Globus Downloads for data from the VT Libraries Research Data Sharing platform

The VT Libraries host a research data sharing platform for open data via https://data.lib.vt.edu/. Most data are available as direct downloads from that platform, but exceptionally large datasets require special tooling. ARC and the VT Libraries have collaborated to make these datasets available using Globus.

Globus itself is an open platform developed and managed by the University of Chicago for data sharing among many different institutions. It provides a federated toolset for sharing and accessing data and conducting efficient point-to-point data movement between arbitrary endpoints. We have additional general use information on Globus in another documentation page that can be found here.

Steps to Downloading Data with Globus from https://data.lib.vt.edu/

Here is an overview of the steps needed to download large research datasets from https://data.lib.vt.edu/. Each step is explained in more detail in its associated section below.

  1. Establish a destination endpoint for the data to be transfered to (Globus Connect Personal for a personal computer OR another existing Globus institutional subscription endpoint)

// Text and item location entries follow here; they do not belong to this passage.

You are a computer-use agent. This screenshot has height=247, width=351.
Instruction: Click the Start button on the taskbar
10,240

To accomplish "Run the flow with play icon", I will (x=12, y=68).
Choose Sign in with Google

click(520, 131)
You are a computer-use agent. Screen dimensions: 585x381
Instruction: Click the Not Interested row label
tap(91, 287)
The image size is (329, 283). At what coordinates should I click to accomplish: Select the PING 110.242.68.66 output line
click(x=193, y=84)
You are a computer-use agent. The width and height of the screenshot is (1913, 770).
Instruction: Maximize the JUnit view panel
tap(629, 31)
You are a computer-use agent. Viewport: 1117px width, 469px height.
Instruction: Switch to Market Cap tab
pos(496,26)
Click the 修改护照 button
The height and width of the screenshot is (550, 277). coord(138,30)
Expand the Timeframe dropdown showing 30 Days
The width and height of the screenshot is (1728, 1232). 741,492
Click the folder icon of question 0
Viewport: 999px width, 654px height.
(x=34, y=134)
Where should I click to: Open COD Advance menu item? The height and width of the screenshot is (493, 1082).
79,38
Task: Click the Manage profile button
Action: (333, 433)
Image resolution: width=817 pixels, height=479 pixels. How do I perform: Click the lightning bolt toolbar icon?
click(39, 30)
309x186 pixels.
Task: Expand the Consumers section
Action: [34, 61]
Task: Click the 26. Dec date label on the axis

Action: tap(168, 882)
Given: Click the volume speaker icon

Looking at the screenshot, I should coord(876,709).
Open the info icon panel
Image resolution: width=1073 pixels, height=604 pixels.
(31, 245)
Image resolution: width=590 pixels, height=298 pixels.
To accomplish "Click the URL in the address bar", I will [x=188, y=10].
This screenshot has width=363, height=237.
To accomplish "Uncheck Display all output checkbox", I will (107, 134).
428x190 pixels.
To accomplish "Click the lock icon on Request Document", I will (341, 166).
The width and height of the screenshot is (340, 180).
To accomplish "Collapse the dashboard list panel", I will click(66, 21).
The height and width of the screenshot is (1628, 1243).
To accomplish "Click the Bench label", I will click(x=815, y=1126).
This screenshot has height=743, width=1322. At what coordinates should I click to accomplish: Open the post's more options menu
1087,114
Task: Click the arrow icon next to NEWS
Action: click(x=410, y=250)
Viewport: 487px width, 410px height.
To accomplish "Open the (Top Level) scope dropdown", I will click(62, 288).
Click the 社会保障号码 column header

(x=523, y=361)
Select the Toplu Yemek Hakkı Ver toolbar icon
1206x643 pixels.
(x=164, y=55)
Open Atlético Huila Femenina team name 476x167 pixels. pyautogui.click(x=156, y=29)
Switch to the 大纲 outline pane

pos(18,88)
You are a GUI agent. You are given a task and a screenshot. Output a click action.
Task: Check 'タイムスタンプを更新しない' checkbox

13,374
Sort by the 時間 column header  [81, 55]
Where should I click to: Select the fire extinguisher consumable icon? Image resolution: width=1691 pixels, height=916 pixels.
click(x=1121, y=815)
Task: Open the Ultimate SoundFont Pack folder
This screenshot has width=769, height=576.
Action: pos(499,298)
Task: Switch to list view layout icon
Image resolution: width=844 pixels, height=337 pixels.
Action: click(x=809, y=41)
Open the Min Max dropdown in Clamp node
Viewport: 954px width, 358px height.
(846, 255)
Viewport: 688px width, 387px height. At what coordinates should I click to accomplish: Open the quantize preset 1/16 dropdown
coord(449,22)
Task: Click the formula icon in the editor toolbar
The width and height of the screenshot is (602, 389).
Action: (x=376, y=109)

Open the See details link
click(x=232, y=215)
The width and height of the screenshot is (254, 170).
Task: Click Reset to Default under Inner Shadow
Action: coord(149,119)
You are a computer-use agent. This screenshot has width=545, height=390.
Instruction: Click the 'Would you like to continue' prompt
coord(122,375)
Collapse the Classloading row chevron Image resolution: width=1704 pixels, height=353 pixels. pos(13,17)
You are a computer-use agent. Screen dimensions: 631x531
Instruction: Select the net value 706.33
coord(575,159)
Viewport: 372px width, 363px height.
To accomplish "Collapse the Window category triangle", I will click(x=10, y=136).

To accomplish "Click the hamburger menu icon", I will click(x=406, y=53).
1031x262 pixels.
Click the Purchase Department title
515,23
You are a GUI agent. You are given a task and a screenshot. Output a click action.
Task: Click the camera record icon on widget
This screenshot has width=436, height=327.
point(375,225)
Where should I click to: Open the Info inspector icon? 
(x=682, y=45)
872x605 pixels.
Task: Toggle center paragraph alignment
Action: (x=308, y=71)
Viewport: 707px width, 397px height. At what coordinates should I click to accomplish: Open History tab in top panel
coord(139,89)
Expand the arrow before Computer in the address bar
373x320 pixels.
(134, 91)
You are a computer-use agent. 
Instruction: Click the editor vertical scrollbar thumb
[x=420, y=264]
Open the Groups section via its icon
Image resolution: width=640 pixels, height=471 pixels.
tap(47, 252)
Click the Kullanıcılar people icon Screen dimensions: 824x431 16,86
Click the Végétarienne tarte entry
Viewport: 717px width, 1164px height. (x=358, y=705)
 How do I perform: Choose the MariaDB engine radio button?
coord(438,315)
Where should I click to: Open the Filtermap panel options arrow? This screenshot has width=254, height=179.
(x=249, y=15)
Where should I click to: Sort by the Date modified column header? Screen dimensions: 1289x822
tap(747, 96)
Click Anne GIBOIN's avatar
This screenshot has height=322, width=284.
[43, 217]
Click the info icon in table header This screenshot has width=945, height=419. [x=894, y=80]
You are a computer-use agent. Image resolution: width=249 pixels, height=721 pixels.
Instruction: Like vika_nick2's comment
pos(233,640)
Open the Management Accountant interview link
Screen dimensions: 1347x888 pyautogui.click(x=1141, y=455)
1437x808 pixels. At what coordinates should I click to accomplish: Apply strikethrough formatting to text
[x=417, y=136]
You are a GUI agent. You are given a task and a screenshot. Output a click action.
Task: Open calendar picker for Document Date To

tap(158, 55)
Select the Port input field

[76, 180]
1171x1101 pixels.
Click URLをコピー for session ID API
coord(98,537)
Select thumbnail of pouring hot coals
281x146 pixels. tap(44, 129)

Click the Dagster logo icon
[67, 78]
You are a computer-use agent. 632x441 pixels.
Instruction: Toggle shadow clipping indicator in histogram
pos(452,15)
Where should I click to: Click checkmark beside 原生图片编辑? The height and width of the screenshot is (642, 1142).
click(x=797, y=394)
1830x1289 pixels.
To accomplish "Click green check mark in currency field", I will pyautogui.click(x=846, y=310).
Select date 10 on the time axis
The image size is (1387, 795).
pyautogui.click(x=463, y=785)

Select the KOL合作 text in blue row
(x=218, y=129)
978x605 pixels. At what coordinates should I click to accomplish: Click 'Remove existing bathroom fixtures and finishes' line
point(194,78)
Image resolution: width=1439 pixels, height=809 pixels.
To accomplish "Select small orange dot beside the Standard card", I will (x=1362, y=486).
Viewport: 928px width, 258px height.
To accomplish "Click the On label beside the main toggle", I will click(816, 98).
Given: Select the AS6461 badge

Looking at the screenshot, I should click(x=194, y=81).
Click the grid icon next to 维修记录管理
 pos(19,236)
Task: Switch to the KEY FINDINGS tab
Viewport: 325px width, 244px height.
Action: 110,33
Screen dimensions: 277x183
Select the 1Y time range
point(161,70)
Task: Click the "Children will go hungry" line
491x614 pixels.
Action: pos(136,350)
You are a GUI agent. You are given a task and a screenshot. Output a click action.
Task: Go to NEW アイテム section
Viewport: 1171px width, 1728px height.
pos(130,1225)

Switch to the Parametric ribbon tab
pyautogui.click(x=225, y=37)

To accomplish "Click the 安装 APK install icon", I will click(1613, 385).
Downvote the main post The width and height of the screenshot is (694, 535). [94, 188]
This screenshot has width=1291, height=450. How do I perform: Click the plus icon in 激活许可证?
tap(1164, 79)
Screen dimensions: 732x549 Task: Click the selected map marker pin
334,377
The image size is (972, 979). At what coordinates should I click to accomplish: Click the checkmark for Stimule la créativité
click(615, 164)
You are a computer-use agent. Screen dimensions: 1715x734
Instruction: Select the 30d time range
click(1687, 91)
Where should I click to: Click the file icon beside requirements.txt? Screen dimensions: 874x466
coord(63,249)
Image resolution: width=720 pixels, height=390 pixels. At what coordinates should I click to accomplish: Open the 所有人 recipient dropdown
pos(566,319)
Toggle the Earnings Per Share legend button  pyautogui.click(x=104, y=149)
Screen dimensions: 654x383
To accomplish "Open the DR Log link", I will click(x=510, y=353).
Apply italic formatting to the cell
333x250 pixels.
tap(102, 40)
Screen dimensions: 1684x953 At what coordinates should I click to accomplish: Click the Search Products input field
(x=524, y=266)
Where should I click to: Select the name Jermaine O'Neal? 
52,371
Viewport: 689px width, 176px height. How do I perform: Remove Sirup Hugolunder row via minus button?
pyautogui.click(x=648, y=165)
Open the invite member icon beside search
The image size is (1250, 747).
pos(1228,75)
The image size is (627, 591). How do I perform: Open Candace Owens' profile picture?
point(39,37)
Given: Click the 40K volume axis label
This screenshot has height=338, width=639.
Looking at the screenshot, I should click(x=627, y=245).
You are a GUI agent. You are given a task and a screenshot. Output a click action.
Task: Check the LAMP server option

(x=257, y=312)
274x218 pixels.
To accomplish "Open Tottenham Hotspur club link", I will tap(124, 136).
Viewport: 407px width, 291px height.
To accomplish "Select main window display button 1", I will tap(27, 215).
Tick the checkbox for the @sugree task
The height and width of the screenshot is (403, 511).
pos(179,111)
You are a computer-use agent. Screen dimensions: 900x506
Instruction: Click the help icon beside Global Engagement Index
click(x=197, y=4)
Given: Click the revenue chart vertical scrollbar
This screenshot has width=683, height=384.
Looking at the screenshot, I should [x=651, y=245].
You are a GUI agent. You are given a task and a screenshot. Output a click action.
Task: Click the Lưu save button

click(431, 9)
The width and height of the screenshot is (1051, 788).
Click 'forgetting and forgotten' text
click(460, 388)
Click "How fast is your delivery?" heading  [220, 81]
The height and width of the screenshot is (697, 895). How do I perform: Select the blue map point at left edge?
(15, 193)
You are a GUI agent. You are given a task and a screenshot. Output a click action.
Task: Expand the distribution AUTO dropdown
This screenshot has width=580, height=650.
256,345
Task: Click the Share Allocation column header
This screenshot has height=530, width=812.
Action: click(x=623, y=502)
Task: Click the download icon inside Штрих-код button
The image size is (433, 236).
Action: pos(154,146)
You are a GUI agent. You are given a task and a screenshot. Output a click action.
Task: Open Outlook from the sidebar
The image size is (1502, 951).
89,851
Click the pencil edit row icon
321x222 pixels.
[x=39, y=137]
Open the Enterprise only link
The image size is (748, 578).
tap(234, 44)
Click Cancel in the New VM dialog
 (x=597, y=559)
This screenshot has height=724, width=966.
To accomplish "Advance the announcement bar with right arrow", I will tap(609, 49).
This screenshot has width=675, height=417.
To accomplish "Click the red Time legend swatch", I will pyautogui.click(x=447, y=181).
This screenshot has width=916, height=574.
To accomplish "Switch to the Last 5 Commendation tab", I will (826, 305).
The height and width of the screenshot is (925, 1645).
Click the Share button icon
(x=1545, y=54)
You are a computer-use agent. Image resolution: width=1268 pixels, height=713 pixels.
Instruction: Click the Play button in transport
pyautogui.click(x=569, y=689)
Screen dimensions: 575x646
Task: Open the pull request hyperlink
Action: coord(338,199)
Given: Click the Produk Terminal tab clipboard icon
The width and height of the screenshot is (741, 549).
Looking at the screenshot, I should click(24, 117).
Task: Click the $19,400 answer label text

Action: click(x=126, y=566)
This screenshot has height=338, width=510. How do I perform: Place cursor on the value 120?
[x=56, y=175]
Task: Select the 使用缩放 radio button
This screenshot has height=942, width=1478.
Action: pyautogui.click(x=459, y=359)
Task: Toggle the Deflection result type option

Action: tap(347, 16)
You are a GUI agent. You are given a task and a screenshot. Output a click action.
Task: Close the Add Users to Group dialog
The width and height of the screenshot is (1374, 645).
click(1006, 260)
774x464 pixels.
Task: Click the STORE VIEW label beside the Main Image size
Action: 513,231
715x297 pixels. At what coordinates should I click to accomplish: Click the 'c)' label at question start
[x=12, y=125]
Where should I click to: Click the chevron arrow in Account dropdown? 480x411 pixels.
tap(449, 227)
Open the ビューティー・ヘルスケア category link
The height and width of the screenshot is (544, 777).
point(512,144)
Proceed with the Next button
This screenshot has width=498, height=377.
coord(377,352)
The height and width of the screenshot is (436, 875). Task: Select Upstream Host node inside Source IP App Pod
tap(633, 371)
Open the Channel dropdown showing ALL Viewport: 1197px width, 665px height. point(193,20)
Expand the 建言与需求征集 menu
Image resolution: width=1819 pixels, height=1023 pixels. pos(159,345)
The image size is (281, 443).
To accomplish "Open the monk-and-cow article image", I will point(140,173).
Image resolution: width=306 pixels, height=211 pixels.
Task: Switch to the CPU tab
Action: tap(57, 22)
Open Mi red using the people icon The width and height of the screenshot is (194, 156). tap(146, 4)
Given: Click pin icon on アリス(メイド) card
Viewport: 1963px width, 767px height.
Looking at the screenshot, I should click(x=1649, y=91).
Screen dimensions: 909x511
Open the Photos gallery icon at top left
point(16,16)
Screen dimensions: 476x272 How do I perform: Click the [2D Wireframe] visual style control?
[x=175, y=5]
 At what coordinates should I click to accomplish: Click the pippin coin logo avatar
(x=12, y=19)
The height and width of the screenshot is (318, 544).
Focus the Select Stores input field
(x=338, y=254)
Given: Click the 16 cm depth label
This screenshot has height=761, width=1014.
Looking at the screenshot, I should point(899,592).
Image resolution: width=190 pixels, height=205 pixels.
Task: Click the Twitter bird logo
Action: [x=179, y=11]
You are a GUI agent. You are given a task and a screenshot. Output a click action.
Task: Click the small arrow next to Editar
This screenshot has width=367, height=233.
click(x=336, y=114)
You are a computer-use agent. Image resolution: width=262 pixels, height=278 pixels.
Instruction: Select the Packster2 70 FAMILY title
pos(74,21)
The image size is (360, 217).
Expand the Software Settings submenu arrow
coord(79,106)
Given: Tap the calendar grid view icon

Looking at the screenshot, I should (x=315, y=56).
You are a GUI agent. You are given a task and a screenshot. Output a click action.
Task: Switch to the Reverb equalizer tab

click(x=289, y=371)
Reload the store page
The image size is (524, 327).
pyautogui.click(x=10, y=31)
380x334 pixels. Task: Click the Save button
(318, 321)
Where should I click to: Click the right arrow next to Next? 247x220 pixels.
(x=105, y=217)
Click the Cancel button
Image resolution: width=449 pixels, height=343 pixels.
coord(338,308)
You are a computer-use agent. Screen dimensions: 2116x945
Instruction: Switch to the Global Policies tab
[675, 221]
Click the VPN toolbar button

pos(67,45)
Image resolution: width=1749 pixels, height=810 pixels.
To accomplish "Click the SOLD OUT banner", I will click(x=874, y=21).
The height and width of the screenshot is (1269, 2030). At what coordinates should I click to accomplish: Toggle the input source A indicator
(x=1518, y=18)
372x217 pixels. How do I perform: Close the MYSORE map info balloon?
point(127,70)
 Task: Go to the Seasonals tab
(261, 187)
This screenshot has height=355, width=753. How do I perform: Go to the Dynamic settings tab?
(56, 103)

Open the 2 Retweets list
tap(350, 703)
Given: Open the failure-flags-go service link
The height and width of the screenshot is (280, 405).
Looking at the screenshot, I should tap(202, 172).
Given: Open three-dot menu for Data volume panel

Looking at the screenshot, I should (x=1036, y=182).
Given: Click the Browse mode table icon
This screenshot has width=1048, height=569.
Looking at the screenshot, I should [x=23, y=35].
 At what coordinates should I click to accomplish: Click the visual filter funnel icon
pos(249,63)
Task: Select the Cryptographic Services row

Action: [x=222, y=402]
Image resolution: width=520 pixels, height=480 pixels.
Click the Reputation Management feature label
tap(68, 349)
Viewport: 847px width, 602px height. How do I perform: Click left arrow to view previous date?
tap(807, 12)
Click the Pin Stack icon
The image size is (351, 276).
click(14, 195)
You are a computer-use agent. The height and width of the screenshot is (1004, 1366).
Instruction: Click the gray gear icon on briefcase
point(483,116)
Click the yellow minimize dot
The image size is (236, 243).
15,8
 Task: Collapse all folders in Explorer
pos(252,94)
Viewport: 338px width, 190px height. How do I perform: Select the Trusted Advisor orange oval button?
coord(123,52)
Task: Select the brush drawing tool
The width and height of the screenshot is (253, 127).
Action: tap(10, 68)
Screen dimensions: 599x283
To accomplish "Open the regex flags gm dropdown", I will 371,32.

  2. Navigate to the “Virginia Tech Data Repository - Libraries” collection on https://globus.org/

  3. Select the correct path for the data (left panel) and the correct location you would like the data to be transferred to (e.g. Globus connect personal)

If you have been provided the Globus Guest Collection link from the research paper page on https://data.lib.vt.edu/, you may use that link to bring you directly to step 3. You must make sure that you have a Globus account and have either downloaded Globus Connect Personal (for you local computer) or have another Globus endpoint for the data to be pulled to.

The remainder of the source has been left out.